Today, the Justice Department’s Antitrust Division and the Federal Trade Commission issued guidance for human resource (HR) professionals and others who are involved in hiring and compensation decisions, in order to educate and inform them about how the antitrust laws apply to their job responsibilities. Labor competition is a type of competition that our antitrust laws protect. The guidance issued today will help HR professionals learn about antitrust law so that they can conform to it and report potential violations. By doing so, HR professionals can play an important role in protecting employees and consumers and ensuring the competitiveness of the employment marketplace.
Workers are entitled to the benefits of a competitive market for their employment, and we are committed to protecting them from harmful conduct that stifles competition and can lead to decreased wages, less attractive benefits, or even lost job opportunities. We’re redoubling our efforts to help identify and deter anticompetitive conduct in hiring and employment practices that harm workers, such as agreements among competitors not to recruit each others’ employees or agreements to fix wages. These are serious violations and the division will act if it uncovers evidence of unlawful conduct in the employment context.

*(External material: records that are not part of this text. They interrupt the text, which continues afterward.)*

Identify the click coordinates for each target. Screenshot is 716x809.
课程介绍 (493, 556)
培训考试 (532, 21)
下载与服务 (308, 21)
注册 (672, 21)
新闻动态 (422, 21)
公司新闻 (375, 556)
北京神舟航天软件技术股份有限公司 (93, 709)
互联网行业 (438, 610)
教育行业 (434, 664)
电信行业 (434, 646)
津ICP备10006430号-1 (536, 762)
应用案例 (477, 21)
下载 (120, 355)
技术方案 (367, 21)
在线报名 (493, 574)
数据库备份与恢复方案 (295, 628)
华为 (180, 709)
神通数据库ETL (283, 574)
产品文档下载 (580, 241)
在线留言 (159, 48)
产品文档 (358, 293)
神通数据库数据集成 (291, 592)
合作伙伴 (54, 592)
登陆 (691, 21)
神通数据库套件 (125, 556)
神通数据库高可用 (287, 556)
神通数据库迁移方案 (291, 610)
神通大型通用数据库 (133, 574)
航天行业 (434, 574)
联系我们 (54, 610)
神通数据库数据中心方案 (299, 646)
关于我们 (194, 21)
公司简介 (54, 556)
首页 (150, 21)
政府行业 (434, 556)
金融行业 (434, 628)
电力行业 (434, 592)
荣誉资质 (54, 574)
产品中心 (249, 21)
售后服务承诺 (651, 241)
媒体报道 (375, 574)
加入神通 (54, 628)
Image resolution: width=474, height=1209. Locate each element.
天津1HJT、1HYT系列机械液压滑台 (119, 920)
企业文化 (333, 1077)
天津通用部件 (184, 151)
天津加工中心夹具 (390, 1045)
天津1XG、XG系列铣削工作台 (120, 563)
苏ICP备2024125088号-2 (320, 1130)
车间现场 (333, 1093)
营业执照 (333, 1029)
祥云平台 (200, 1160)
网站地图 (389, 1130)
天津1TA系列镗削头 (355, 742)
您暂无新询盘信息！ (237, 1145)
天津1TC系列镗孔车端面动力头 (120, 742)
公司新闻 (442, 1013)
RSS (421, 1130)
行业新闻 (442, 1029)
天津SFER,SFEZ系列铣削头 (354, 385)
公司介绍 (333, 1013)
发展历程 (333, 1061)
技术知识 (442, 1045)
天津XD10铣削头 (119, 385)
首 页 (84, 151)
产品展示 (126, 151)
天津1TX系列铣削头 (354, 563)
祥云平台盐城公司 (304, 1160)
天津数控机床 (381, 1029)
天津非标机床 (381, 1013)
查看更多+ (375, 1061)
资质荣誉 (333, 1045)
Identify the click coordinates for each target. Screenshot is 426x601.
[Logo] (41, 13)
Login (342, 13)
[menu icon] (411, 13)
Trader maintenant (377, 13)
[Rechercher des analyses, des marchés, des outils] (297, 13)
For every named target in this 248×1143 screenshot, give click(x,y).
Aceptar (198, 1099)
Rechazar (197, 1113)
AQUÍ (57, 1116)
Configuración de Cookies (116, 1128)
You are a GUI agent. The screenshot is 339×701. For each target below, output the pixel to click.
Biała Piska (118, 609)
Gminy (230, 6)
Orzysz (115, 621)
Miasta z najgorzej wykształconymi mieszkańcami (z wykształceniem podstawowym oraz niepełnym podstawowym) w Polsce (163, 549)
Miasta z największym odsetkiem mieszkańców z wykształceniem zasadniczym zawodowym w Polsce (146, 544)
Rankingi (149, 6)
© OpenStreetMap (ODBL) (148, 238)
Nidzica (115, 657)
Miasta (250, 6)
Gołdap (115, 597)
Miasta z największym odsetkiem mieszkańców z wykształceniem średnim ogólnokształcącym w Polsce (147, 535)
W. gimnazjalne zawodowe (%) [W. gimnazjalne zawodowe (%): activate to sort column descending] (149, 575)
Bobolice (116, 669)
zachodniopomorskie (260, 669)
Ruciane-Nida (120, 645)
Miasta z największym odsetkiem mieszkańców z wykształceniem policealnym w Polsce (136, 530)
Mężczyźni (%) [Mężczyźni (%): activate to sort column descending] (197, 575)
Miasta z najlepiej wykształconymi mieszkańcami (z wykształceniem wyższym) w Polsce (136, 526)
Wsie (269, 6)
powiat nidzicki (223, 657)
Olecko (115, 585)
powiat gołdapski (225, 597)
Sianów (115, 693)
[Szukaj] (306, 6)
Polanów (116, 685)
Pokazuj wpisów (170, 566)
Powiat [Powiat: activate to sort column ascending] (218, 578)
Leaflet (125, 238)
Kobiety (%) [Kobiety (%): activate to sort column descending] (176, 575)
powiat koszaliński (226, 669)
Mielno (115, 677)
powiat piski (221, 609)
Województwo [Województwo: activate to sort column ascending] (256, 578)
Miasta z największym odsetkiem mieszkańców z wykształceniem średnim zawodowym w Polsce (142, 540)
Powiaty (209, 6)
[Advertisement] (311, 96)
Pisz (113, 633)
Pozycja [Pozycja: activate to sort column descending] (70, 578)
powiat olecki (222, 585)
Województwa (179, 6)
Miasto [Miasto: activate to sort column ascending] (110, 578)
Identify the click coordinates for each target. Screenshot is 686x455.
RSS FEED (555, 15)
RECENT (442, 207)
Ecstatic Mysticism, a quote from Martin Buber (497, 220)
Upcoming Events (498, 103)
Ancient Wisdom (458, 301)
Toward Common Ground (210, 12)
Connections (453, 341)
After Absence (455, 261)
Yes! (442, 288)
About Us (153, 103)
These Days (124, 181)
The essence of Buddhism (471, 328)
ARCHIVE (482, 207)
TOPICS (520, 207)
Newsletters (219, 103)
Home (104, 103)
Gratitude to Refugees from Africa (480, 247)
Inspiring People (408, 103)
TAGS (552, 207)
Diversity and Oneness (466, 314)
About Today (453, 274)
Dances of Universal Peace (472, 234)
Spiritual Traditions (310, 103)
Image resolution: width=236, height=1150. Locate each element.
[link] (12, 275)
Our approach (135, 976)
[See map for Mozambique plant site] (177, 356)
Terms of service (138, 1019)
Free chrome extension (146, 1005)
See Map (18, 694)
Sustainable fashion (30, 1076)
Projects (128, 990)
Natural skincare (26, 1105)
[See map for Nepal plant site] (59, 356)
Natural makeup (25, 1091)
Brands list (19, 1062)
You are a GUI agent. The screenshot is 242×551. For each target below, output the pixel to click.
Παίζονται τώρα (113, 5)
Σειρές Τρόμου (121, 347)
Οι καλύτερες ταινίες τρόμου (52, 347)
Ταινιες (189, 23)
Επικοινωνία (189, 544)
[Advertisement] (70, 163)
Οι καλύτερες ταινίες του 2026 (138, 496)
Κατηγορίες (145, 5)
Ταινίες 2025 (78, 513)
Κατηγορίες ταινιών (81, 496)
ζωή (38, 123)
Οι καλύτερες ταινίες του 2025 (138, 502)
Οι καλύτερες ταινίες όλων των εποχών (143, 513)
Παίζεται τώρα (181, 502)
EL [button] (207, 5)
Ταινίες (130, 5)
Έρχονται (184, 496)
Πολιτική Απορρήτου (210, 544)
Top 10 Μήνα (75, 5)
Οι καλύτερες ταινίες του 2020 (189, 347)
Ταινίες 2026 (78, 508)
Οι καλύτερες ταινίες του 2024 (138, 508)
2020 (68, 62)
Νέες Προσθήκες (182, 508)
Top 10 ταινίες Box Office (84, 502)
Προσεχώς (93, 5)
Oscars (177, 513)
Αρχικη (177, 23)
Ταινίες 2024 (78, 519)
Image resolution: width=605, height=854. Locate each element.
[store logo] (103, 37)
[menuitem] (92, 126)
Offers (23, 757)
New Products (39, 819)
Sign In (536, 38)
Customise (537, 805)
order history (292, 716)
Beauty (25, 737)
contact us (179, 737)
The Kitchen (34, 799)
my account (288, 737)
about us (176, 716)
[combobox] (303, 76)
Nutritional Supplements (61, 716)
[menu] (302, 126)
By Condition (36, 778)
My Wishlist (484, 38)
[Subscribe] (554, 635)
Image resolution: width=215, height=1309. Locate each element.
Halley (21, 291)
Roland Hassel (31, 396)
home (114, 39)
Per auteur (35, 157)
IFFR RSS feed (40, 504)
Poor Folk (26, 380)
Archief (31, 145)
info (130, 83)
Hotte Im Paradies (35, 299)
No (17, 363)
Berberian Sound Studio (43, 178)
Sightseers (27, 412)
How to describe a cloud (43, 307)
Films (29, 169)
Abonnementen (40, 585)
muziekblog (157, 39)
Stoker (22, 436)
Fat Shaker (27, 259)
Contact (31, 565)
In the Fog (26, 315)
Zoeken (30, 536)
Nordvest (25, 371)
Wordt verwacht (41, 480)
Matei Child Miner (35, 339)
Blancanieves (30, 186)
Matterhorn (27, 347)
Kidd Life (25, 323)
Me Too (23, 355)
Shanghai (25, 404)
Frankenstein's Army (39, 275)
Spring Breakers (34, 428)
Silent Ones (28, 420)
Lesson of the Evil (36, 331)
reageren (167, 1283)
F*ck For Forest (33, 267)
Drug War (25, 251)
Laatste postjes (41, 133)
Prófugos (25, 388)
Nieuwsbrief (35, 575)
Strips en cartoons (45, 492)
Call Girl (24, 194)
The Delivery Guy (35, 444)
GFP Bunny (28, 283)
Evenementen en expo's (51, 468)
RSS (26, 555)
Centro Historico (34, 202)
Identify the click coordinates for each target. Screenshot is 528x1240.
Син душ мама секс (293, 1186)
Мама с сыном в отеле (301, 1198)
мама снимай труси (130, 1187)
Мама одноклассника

Antitrust violations can have severe consequences. HR professionals as well as their employers may both be subject to criminal fines and may face substantial civil liability, including treble damages lawsuits by those injured by the anticompetitive conduct. The individuals involved may face jail time. Going forward, the division intends to criminally investigate naked no-poaching or wage-fixing agreements unrelated or unnecessary to a larger legitimate collaboration between employers. These types of agreements eliminate competition in the same irredeemable way as agreements among competitors to fix the prices of goods or allocate customers, which have traditionally been criminally investigated and prosecuted as hardcore cartel conduct.
The antitrust laws also apply to firms’ decisions to share sensitive information, such as compensation information, with competing employers, either directly or through third party entities. Information sharing may violate antitrust law unless the information exchange is carefully designed to prevent harm to competition.
The agencies’ joint guidance includes a Q&A section that explains how antitrust law applies to various scenarios that HR professionals might encounter in their daily work lives. We also urge HR professionals and others who have information about possible antitrust violations to contact the Justice Department Antitrust Division’s Citizen Complaint Center or the Federal Trade Commission’s Bureau of Competition.
This quick reference card is a handy reference point for some of this information in a convenient, index-card-sized format. The card provides a list of antitrust red flags that HR professionals should look out for during their day-to-day work. The listed situations are not exhaustive, and the existence of a red flag does not necessarily imply an antitrust violation. Still, HR professionals should proceed with particular caution if they are confronted with any of the scenarios listed on the card.